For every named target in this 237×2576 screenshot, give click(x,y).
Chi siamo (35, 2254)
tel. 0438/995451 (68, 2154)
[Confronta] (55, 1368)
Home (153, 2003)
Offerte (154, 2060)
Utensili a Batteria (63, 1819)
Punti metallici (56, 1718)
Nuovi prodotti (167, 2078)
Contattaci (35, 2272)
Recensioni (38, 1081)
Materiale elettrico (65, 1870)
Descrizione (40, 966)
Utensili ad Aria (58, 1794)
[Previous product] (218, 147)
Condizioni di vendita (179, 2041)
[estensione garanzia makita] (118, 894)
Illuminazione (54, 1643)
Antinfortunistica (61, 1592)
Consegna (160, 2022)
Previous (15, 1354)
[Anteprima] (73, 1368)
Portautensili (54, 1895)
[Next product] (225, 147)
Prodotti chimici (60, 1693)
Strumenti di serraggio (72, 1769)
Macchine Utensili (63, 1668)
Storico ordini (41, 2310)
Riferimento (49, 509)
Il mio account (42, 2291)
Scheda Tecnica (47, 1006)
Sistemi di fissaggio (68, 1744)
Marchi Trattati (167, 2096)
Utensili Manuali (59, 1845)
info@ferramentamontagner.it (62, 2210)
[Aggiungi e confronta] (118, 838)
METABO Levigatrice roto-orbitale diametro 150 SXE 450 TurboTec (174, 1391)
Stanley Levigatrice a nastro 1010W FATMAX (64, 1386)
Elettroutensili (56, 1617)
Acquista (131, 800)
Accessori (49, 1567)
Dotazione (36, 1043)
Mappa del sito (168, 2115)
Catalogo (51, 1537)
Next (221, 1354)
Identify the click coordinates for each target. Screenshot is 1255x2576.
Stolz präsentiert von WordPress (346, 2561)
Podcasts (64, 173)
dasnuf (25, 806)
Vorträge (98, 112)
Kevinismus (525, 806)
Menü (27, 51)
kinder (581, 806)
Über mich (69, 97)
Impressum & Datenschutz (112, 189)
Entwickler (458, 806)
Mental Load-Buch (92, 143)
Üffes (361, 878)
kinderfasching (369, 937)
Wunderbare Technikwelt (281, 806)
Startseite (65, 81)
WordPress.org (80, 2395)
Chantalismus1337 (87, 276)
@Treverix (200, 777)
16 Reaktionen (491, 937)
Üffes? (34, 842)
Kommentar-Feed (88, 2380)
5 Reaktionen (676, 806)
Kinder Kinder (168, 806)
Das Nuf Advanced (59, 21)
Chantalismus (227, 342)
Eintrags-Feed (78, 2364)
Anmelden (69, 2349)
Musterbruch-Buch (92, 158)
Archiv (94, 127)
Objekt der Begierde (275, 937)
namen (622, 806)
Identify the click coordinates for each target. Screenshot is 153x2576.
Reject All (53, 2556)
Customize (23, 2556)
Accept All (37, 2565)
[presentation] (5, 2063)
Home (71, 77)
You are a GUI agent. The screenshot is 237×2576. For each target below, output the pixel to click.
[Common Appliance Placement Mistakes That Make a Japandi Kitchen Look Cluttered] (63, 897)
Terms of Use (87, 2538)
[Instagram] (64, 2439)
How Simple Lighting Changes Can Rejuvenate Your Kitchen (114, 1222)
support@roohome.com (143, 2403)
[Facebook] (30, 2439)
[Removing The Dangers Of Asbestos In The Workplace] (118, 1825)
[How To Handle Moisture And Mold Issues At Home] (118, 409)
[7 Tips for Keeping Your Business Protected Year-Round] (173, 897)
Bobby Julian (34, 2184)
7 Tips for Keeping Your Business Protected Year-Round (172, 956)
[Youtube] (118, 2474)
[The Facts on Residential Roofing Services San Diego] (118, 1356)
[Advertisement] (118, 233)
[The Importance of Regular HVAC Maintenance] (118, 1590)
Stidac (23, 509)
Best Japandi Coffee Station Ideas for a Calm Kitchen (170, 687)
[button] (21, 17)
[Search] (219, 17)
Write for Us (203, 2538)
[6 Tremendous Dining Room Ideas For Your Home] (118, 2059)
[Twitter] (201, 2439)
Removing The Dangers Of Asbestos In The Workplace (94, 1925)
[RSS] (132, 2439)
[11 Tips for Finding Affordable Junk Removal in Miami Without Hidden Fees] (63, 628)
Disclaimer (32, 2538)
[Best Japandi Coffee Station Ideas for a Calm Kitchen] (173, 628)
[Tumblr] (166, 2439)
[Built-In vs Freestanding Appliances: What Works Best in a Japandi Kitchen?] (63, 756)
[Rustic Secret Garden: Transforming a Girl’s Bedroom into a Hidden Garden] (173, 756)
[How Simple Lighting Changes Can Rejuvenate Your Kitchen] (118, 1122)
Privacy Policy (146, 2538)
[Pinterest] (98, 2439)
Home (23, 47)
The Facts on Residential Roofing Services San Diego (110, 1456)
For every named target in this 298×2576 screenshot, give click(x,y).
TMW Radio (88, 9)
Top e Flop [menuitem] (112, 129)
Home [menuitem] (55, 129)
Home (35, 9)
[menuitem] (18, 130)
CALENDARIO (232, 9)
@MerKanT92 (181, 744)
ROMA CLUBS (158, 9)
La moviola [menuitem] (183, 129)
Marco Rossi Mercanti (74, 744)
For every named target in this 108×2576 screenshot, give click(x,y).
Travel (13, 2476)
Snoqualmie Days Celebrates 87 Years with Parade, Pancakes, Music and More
——
▶ What is needed:
For this exercise, repeat exactly the lines of the data above from the one with "Antinfortunistica (61, 1592)" down to the one with "Next (221, 1354)", both end lines included.

▶ Response area:
Antinfortunistica (61, 1592)
Consegna (160, 2022)
Previous (15, 1354)
[Anteprima] (73, 1368)
Portautensili (54, 1895)
[Next product] (225, 147)
Prodotti chimici (60, 1693)
Strumenti di serraggio (72, 1769)
Macchine Utensili (63, 1668)
Storico ordini (41, 2310)
Riferimento (49, 509)
Il mio account (42, 2291)
Scheda Tecnica (47, 1006)
Sistemi di fissaggio (68, 1744)
Marchi Trattati (167, 2096)
Utensili Manuali (59, 1845)
info@ferramentamontagner.it (62, 2210)
[Aggiungi e confronta] (118, 838)
METABO Levigatrice roto-orbitale diametro 150 SXE 450 TurboTec (174, 1391)
Stanley Levigatrice a nastro 1010W FATMAX (64, 1386)
Elettroutensili (56, 1617)
Acquista (131, 800)
Accessori (49, 1567)
Dotazione (36, 1043)
Mappa del sito (168, 2115)
Catalogo (51, 1537)
Next (221, 1354)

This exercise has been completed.